:: Text extract ::
·····

Family vacation after 40 years

The last family vacation was the summer of my 6th year of life.  We were at Lewes, Delaware beach camping in tents on the sand. I stayed in the tent with my parents while my big brothers had a tent to their own.  Their tent was waterproof, ours was not. Dad and Mom cooked dinner at the campsite nightly. Dessert was a can of fruit cocktail. At that time there was only one cherry in the mix.  It was a mad sword fight of the forks to capture that solo cherry. I am not sure if I ever was successful, yet it was great fun every night!

  Now we are all grown up with grown kids of our own.  The nuclear family and their mates came to this cabin retreat in Boone, NC.  The talk of having a family vacation was to occur Someday.  

Where does the time go?  In the end, does it really matter?  We are here now, enjoying the woods, water and each other.  Shared meals, clinking glasses, stories of love, heartache and support fill the air.  We explore together a new patch of the globe. I am so happy to be all together in this magical place.  Afternoons are filled with reading, hot tub talking, and naps after mornings filled with intense hiking or shopping.  Life does not get much better than this.

On the last family vacation 40 years ago, the big brothers were venturing off to college and early adulthood.  There were many conversations about successful navigation of the next chapter of life. I remember sitting in awe as I had another decade until I would even begin to experiencing that life phase.  Now we sit around the table and discuss the transition to retirement with just as much wonder, worry and delight as we did all those years ago dreaming of adulthood. I am not planning to work full time for another decade; I am slightly behind them in the phase of life too.   Even today, I look forward to joining them in the retirement phase.

·····

:: Data shown ::
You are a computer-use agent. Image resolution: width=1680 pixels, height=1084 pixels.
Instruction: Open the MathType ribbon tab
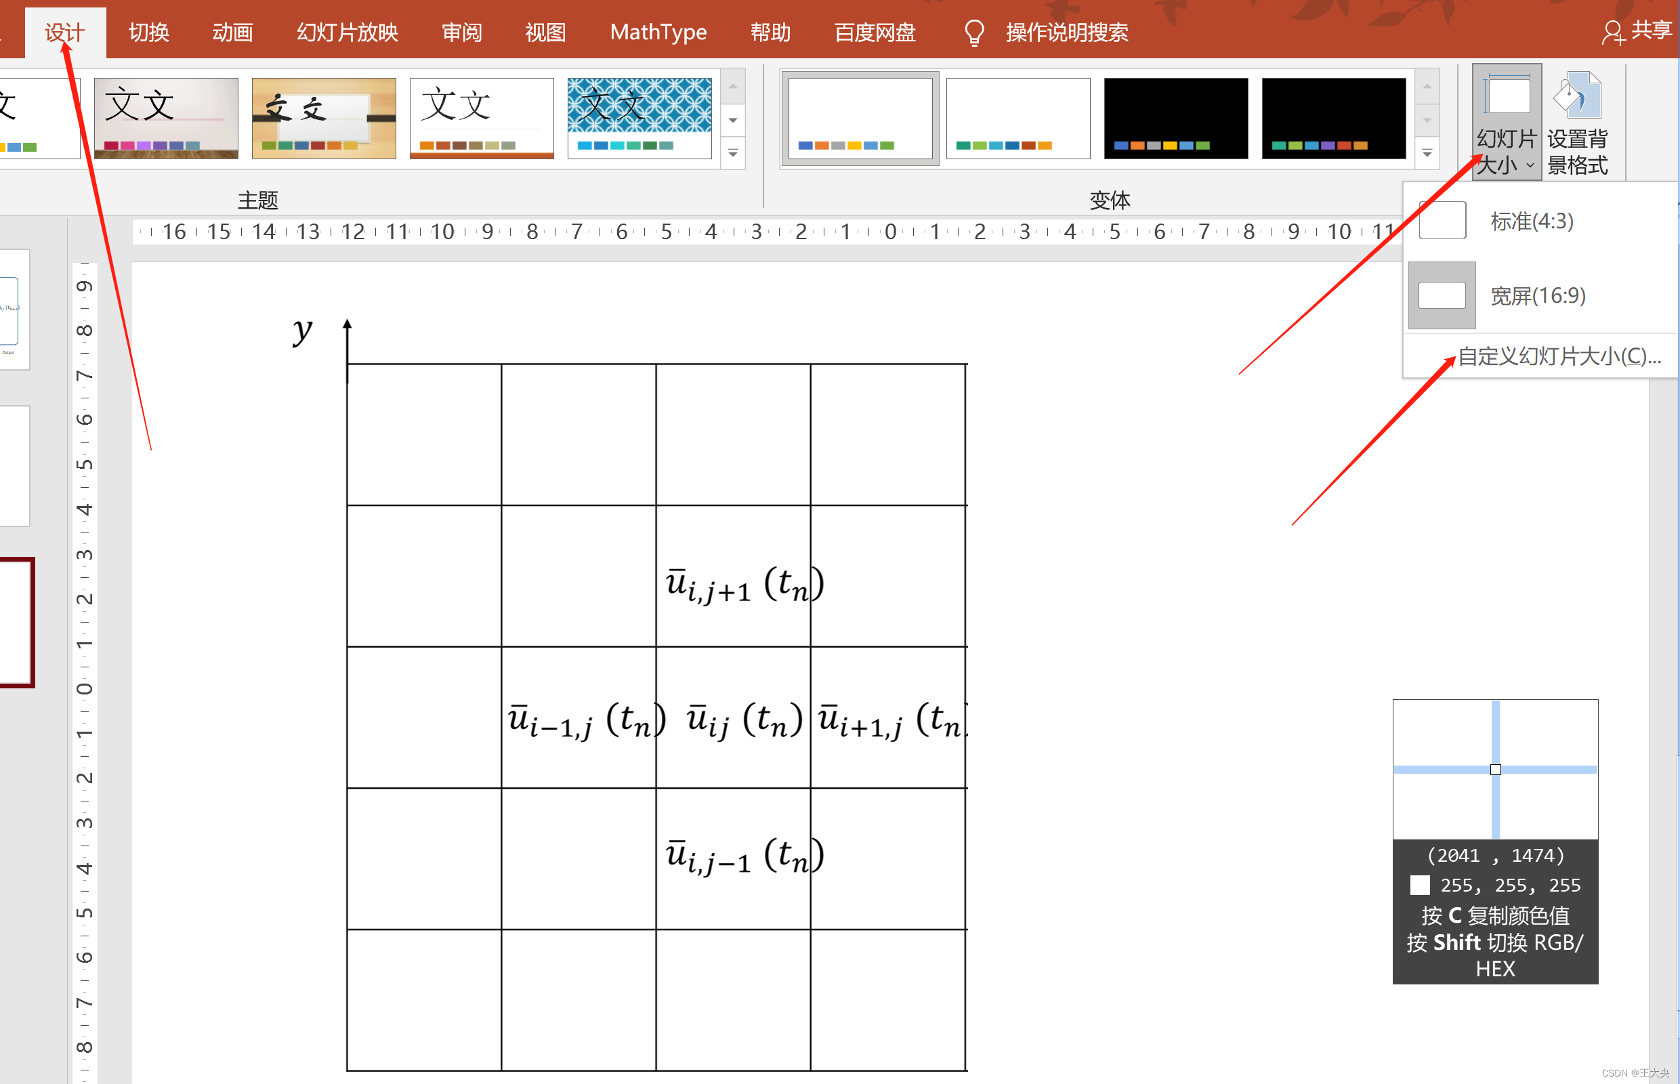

·····

Repeat the family vacation essay word for word.

Family vacation after 40 years

The last family vacation was the summer of my 6th year of life.  We were at Lewes, Delaware beach camping in tents on the sand. I stayed in the tent with my parents while my big brothers had a tent to their own.  Their tent was waterproof, ours was not. Dad and Mom cooked dinner at the campsite nightly. Dessert was a can of fruit cocktail. At that time there was only one cherry in the mix.  It was a mad sword fight of the forks to capture that solo cherry. I am not sure if I ever was successful, yet it was great fun every night!

  Now we are all grown up with grown kids of our own.  The nuclear family and their mates came to this cabin retreat in Boone, NC.  The talk of having a family vacation was to occur Someday.  

Where does the time go?  In the end, does it really matter?  We are here now, enjoying the woods, water and each other.  Shared meals, clinking glasses, stories of love, heartache and support fill the air.  We explore together a new patch of the globe. I am so happy to be all together in this magical place.  Afternoons are filled with reading, hot tub talking, and naps after mornings filled with intense hiking or shopping.  Life does not get much better than this.

On the last family vacation 40 years ago, the big brothers were venturing off to college and early adulthood.  There were many conversations about successful navigation of the next chapter of life. I remember sitting in awe as I had another decade until I would even begin to experiencing that life phase.  Now we sit around the table and discuss the transition to retirement with just as much wonder, worry and delight as we did all those years ago dreaming of adulthood. I am not planning to work full time for another decade; I am slightly behind them in the phase of life too.   Even today, I look forward to joining them in the retirement phase.